Tally the lines in the data below that contain the word "address", and reply with the number alone.

** start **

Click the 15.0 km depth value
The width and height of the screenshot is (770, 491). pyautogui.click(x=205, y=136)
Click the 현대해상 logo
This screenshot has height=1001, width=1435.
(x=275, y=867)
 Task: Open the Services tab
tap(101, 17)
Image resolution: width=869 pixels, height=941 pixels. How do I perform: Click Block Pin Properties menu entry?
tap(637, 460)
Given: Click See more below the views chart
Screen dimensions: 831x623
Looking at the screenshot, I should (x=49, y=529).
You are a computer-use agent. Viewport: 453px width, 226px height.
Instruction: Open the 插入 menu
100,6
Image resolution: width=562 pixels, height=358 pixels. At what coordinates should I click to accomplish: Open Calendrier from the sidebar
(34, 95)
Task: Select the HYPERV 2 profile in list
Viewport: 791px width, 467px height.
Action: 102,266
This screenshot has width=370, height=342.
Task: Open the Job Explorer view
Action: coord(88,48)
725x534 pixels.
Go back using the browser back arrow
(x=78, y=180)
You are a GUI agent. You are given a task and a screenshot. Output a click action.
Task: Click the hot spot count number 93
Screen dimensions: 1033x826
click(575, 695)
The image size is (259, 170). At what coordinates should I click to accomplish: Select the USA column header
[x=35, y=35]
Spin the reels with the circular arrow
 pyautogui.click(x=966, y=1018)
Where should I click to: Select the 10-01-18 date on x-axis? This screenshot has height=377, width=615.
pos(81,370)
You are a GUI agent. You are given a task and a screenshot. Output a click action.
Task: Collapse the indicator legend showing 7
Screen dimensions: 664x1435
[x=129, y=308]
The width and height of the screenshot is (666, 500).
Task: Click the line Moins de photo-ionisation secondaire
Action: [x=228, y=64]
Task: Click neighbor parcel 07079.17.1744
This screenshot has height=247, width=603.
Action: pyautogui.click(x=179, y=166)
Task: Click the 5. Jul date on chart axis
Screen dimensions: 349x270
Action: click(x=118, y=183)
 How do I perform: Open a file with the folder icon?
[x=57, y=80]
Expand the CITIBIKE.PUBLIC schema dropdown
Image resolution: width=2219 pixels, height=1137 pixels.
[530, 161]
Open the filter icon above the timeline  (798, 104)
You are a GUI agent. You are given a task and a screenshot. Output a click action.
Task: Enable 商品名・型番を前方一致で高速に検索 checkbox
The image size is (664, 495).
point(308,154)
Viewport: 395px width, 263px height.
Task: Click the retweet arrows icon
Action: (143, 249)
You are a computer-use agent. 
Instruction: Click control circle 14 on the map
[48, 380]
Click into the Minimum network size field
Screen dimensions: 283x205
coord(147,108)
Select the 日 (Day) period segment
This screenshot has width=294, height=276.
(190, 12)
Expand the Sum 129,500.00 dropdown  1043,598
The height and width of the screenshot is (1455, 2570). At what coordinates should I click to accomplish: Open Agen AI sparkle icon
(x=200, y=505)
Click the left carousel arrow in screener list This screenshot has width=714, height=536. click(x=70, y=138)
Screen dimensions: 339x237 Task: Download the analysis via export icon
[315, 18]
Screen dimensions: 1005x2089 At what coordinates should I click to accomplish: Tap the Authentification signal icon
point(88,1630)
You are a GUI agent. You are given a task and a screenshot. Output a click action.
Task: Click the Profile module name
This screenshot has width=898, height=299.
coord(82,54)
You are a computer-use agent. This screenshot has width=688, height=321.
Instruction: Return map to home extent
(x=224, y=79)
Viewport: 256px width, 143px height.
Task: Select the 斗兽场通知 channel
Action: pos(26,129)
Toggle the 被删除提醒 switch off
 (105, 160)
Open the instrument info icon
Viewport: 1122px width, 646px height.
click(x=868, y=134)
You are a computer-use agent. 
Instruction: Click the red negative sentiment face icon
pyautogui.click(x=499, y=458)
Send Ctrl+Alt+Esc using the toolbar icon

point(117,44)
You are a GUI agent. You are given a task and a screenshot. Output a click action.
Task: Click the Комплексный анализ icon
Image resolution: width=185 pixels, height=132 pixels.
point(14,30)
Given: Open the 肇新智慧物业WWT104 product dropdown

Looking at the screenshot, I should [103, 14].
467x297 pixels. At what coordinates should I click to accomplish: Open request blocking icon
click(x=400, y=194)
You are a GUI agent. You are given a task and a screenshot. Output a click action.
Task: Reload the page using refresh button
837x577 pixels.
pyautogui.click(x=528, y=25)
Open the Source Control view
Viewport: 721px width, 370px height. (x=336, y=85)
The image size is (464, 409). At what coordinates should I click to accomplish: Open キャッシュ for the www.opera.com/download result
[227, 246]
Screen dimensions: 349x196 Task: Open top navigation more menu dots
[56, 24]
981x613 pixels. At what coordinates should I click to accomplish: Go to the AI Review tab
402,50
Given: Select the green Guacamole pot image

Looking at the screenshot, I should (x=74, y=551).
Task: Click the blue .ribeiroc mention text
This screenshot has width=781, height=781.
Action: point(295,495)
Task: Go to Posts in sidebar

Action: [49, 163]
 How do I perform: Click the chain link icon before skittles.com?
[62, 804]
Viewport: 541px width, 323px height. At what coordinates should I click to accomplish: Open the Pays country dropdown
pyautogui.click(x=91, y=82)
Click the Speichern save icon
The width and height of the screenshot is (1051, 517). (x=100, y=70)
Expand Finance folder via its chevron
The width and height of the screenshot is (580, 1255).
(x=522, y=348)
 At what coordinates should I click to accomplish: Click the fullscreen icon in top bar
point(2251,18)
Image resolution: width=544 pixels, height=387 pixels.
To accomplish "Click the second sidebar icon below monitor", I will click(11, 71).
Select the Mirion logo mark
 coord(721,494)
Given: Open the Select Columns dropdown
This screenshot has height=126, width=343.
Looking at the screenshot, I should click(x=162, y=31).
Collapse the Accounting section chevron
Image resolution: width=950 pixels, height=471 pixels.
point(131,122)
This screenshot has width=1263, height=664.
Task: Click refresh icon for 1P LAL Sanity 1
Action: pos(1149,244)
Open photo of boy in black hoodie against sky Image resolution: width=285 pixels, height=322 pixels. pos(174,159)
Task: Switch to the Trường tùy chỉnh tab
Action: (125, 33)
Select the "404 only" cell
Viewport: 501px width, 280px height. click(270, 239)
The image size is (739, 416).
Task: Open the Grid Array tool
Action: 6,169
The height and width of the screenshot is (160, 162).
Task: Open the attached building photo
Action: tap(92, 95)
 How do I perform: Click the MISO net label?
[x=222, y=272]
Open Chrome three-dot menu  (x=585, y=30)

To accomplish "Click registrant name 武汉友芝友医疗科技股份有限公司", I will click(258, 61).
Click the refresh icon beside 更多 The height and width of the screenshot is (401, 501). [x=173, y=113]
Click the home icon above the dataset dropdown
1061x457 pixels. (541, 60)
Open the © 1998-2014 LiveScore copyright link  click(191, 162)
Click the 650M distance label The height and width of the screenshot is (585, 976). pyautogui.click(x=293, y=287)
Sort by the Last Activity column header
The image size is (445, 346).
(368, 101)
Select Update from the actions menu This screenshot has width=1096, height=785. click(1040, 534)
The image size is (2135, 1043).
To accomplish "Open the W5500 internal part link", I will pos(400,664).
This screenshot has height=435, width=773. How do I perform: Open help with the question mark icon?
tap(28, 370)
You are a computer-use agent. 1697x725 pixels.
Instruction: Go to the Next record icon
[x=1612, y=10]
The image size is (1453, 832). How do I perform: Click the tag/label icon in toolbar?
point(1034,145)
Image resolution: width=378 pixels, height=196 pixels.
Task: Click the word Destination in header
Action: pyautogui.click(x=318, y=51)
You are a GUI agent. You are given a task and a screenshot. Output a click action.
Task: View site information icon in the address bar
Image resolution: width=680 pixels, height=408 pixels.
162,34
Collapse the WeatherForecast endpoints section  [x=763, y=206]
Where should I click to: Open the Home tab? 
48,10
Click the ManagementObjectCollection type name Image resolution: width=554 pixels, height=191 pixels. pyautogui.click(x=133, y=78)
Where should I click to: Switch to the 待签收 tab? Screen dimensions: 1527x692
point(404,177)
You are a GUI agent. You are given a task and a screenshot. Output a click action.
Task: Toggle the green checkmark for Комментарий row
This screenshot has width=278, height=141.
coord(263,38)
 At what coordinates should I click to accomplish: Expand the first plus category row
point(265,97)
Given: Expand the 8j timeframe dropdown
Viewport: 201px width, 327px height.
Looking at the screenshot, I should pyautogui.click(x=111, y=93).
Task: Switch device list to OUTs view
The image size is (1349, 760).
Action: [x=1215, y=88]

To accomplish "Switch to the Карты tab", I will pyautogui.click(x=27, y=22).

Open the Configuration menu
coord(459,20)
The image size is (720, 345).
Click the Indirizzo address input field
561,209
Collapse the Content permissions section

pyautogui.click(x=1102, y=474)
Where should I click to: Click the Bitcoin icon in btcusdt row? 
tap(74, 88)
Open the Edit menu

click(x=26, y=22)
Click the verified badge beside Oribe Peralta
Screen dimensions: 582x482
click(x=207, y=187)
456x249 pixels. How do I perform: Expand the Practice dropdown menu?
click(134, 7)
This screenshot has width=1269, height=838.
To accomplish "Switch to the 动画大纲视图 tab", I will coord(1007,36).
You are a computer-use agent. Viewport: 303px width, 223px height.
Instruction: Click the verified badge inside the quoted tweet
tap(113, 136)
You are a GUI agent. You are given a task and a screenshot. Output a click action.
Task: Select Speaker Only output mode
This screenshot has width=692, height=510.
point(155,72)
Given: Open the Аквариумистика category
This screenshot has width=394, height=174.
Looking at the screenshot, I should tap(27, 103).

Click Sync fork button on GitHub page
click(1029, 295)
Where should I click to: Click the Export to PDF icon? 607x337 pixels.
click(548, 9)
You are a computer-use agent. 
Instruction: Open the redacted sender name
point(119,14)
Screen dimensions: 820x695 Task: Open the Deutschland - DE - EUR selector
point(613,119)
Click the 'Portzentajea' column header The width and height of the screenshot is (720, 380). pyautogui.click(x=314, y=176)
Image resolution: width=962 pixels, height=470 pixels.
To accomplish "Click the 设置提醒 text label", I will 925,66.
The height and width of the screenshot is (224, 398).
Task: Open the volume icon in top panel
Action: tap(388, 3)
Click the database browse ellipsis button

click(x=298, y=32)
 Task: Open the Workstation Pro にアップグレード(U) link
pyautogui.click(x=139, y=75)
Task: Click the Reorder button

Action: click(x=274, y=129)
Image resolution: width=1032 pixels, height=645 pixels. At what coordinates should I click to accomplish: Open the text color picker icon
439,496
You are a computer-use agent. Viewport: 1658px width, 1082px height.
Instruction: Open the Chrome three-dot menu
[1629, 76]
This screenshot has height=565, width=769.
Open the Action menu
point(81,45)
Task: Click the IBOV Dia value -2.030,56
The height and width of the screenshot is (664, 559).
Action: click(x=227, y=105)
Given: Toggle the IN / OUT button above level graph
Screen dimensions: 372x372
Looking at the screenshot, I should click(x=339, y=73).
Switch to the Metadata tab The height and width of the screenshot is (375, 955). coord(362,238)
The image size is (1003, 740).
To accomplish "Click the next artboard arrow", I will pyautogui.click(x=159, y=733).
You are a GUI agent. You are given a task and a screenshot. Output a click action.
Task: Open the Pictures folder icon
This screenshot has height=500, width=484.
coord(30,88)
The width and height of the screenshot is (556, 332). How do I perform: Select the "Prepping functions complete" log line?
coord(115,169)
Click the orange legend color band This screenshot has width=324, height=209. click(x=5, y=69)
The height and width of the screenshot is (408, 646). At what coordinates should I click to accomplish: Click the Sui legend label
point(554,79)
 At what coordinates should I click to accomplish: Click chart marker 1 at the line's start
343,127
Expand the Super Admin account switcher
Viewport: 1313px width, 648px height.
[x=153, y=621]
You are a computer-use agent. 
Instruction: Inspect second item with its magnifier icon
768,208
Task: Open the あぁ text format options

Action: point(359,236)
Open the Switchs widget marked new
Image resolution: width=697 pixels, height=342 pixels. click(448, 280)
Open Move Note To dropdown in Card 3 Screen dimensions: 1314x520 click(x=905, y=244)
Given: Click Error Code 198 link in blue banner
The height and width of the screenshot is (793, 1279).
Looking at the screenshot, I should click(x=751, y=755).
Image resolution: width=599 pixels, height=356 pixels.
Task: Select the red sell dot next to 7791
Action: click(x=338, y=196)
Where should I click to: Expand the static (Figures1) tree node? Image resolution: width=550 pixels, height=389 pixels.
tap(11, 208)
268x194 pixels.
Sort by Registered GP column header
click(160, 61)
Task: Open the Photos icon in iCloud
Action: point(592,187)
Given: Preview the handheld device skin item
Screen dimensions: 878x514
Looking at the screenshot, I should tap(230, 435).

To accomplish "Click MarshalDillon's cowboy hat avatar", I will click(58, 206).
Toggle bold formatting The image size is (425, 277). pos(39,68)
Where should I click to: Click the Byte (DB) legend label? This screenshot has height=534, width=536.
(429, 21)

** end **

SOLVED PROBLEM:
2